The forces behind the rally of the Australian dollar are, and remain as they have been for the last couple of years:
1. Relatively high interest rate settings by our central bank attracting global investment portfolio flow; 2. A firm, albeit not out-performing, domestic economy; 3. A major commodity exporter on the doorstep of a booming Asia, especially China; 4. A long term broad weakening trend in the value of the US dollar.
In a nutshell, if China is booming, and Australia maintains it’s excellent trade relations with China, our commodity exports are going to be well bid for many years.
Then there is the added bonus to global investors of the high yield available in the AUD. As if that was not enough, the US dollar is in the “midst” of a long term historic price shift to much lower levels.
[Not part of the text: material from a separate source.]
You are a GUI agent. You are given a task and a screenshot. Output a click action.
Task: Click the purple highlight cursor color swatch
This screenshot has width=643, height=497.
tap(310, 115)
So it is not difficult to deduce that a good place to be short the falling US dollar, is by way of the Australian dollar.
The strength of the Australian dollar really has little if anything to do with the state of the domestic economy. In fact both the Australian dollar and the Australian economy are being driven by the same originating force; the rise of China to a dominant global economic power.
The China story is symbolic of what is happening the world over, with “intra-regional” trade now beginning to displace the “US centric” trade model of previous decades, in South America and Europe, as well as Asia. This is the first decade of truly balanced global growth, and also the first decade of relatively balanced global investment flows. While the US once sucked in 70% of global fresh investment capital, the future, and indeed the near future, is likely to see global fresh investment weightings more in the order of 40% USA, 40% Europe, 20% emerging markets.
This is a huge shift in global business and investment psychology, and will become the new entrenched multi-national ethos.
For the once mighty US dollar it is the end of an era. The Euro will increasingly be seen as an equal or even superior reserve currency to the US dollar. Around the world central banks will continue to buy US bonds, but perhaps at one tenth the previous rate, as they seek to diversify more into the Euro predominantly, but also other currencies.
It may be that central banks even begin to see the quite liquid Australian dollar, backed by sophisticated financial markets and a sound political and legal structure, as a valid currency of diversification away from the US dollar. In which case, the Australian dollar rally in a long term sense, has only just begun.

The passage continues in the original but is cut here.